▸ Texto exibido
****************************************

Lembrando que o “dating burnout” não é uma categoria diagnóstica formal, não sendo necessário um diagnóstico diferencial, Rodrigo Tavares Mendonça pondera que, assim como acontece com a síndrome de burnout, o problema pode levar o indivíduo a apresentar sintomas ansiosos e depressivos suficientemente graves para justificar o diagnóstico de um transtorno ansioso ou depressivo, dependendo do tipo de sintomas apresentados. “Nesse sentido, o esgotamento desencadeado por frustrações amorosas repetidas precisa ser levado a sério, pois pode fazer a pessoa desenvolver transtornos mentais graves ou entrar em situações de sofrimento intenso”, informa. 

Nesse caso, quais são as melhores estratégias para superar o “dating burnout” e recuperar a motivação e a confiança para se relacionar? Para Mendonça, a própria pergunta aponta a resposta: a pessoa precisa confiar novamente nas pessoas. 

“O que muitas vezes acontece é a pessoa desenvolver um trauma de relações amorosas e começar a acreditar que nenhum homem ou nenhuma mulher merece confiança, que no fim todos e todas farão a mesma coisa. Essa crença generalizada, construída com base em situações específicas, é claramente um erro. Os homens e as mulheres não são todos iguais. E existem muitas pessoas que merecem a nossa confiança, precisamos inclusive acreditar nisso para que as nossas relações sociais sejam significativas para nós”, reflete o psicólogo, pontuando que a pessoa em estado de esgotamento pode se sentir sem força para tentar novamente. Mas ele adverte que simplesmente desistir não é uma opção saudável.

****************************************

▸ Registros de dados
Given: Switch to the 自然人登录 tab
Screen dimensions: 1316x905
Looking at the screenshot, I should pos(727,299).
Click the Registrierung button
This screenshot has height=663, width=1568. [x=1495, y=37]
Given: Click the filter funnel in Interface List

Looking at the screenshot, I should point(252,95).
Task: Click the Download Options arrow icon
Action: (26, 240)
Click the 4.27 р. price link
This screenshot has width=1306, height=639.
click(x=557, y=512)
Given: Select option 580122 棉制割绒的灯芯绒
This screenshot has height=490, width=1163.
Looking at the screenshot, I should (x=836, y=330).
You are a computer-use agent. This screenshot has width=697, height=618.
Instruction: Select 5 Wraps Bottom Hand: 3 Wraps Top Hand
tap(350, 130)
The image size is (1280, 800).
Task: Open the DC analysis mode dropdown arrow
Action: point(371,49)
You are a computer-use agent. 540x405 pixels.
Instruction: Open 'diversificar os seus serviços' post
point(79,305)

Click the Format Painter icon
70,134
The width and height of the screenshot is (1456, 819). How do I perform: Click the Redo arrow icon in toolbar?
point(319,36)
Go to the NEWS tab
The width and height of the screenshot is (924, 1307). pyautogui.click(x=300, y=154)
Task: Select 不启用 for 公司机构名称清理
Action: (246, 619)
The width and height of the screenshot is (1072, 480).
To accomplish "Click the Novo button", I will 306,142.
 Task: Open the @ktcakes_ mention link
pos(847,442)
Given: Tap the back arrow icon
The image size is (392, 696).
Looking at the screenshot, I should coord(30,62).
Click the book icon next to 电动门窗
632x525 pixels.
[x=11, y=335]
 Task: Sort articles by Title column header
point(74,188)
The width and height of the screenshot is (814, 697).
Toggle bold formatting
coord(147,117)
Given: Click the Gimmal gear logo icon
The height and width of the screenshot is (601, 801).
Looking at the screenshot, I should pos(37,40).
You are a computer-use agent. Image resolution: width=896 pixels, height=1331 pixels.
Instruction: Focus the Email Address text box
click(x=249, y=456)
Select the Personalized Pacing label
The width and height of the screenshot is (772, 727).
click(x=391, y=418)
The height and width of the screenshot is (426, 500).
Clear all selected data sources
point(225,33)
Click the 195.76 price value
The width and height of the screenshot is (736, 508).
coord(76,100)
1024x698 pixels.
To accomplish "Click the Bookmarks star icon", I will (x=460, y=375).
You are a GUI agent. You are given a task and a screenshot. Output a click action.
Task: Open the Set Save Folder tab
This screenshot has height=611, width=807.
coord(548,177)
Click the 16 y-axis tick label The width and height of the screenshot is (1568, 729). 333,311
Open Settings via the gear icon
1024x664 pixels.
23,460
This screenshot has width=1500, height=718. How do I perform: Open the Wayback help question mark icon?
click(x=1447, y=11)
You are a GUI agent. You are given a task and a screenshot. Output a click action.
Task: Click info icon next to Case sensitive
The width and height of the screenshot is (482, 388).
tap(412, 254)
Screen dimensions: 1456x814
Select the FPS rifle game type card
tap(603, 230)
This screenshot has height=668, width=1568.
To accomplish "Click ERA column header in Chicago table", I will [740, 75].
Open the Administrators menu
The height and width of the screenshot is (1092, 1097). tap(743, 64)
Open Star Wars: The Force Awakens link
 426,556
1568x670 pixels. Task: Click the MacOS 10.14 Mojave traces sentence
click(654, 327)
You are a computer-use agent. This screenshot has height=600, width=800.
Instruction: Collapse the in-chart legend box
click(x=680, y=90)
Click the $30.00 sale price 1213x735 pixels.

****************************************

▸ O que se pede
Com base no texto sobre o “dating burnout”, responda, por favor, às perguntas a seguir:
1. O “dating burnout” é uma categoria diagnóstica formal?
2. Segundo Mendonça, o que a pessoa precisa fazer novamente para superar o “dating burnout”?
3. O que o psicólogo adverte não ser uma opção saudável?
Esses dados vêm de uma fonte diferente da do texto.

▸ Sua resposta
1. Não, o “dating burnout” não é uma categoria diagnóstica formal.
2. A pessoa precisa confiar novamente nas pessoas.
3. Simplesmente desistir.